The word "beside" marks the lines to report; pull each of them from the listing.

▶ **RECORDS PROVIDED**:
================================
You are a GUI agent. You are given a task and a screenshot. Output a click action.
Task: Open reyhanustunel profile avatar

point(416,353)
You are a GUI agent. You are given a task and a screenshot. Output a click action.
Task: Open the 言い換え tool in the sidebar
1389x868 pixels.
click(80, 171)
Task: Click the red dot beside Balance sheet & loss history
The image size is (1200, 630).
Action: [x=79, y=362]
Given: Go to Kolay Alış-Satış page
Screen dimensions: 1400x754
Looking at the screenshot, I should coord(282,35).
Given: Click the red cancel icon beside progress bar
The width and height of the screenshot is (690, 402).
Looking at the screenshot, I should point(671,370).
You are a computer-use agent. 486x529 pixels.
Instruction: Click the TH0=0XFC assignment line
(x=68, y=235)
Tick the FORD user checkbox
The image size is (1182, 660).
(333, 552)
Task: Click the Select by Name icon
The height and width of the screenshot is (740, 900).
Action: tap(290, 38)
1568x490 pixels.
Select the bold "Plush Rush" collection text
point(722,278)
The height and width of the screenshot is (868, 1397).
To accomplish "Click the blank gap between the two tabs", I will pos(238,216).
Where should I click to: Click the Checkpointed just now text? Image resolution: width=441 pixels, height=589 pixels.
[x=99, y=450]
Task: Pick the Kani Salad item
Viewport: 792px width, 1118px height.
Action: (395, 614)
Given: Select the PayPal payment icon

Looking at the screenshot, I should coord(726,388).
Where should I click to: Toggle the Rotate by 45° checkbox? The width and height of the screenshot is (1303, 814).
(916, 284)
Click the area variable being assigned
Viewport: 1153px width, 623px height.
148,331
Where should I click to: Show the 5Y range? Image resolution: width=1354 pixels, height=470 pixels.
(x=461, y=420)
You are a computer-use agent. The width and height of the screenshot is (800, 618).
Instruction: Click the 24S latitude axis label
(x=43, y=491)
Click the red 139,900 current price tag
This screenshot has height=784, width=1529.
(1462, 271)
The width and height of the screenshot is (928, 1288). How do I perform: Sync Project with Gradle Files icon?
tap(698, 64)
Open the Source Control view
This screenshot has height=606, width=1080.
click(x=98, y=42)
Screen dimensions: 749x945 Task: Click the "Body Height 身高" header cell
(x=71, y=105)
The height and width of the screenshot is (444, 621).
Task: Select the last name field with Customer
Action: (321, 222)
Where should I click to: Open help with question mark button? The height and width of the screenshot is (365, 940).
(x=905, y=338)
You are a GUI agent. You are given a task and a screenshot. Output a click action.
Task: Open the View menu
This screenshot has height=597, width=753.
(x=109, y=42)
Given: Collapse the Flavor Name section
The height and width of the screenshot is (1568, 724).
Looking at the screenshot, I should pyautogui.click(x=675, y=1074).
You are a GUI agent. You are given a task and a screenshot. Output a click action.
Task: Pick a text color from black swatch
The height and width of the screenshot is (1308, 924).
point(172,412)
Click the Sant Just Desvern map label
================================
▶ **OUTPUT OF THE TASK**:
Task: Click the red dot beside Balance sheet & loss history
Given: Click the red cancel icon beside progress bar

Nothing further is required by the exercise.